| Task to carry out |
Whatever lies between the line with "Image resolution: width=780" and the end of the data, both included, must be copied exactly and without pictures.

Stored data entries:
◆ ◆ ◆ ◆

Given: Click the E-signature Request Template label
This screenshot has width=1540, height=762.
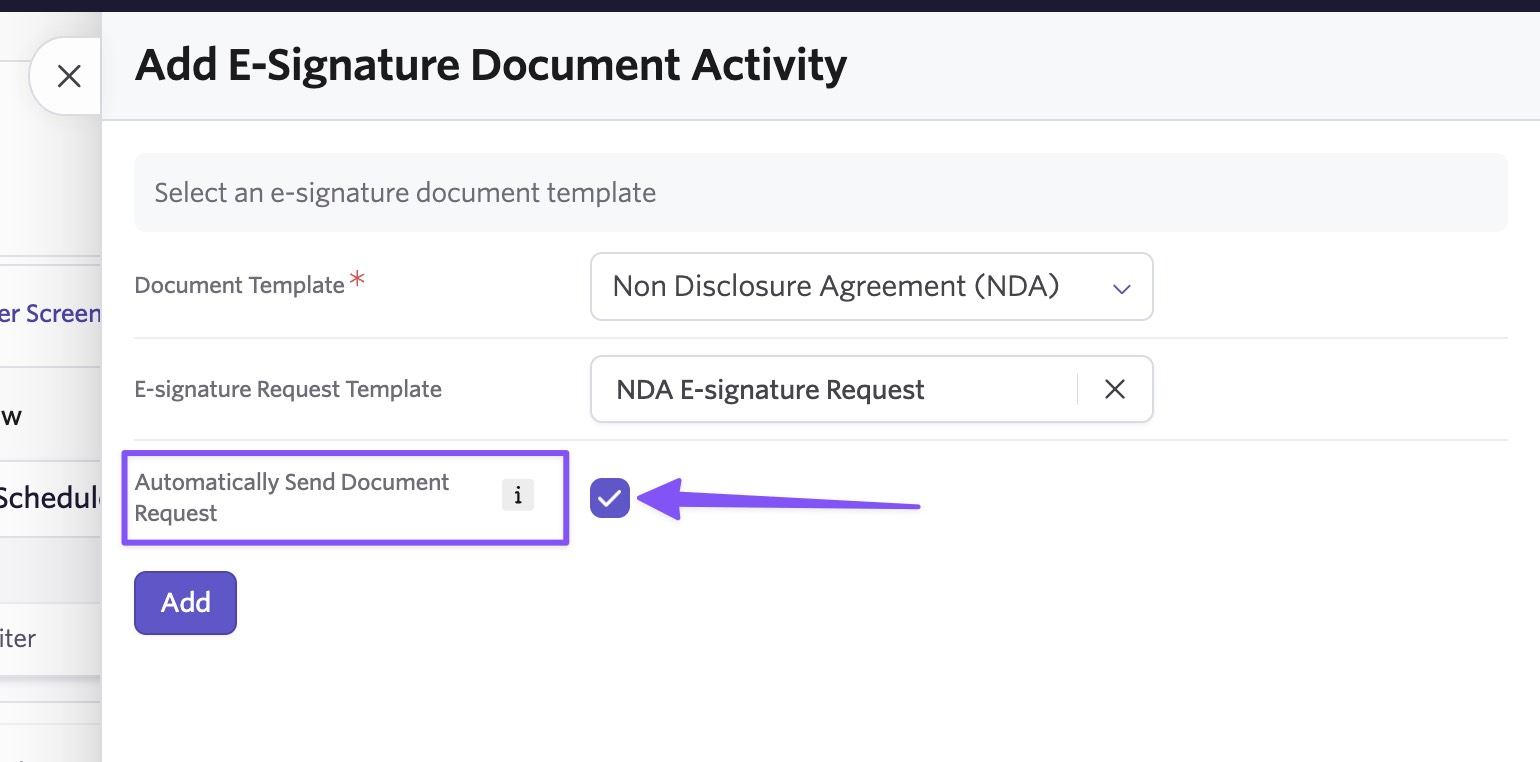Looking at the screenshot, I should click(x=288, y=389).
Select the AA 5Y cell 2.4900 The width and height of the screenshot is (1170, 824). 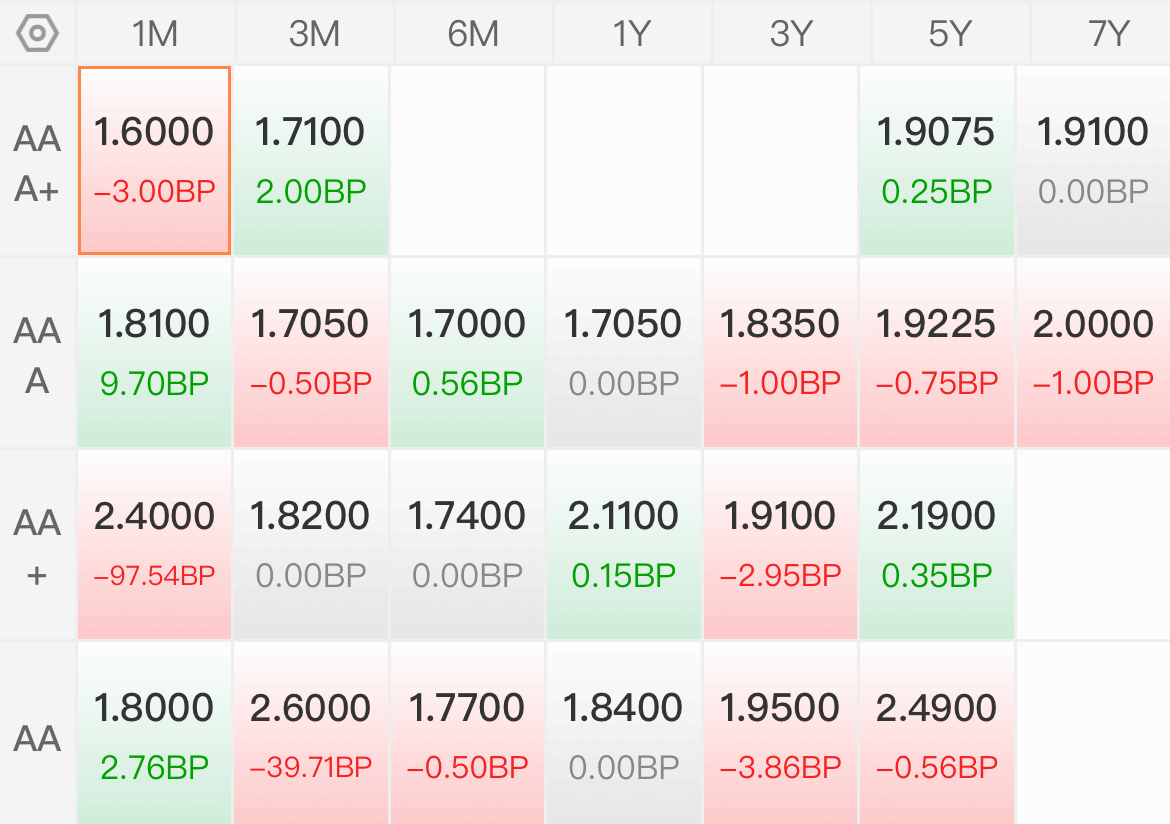tap(936, 733)
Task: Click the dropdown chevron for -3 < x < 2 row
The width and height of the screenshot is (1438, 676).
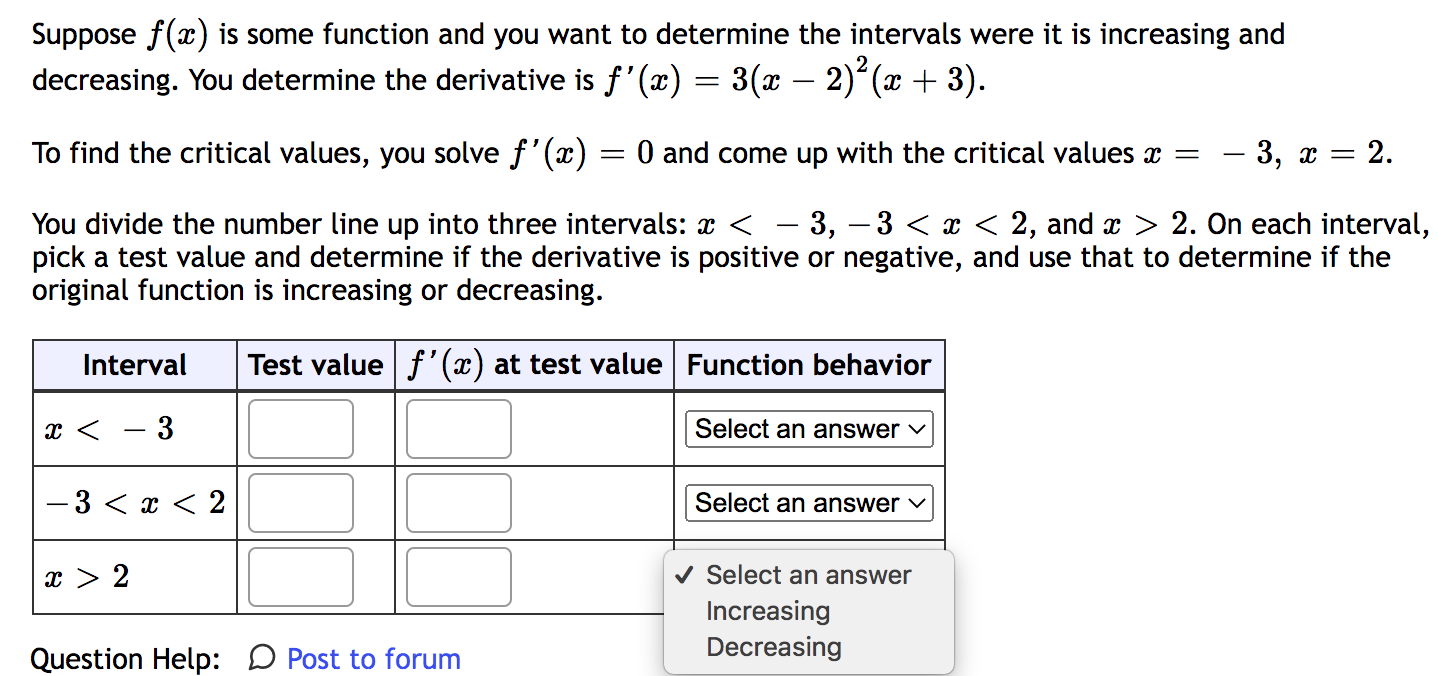Action: click(x=915, y=502)
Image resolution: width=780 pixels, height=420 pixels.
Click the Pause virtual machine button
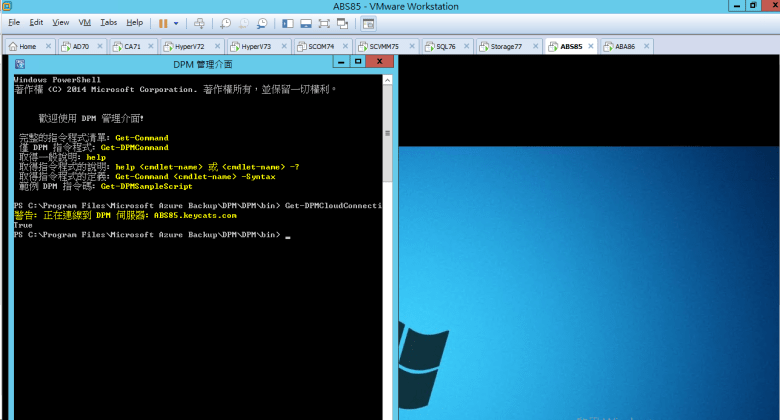163,22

◆ ◆ ◆ ◆

| Expected output |
Image resolution: width=780 pixels, height=420 pixels.
Click the Pause virtual machine button
163,22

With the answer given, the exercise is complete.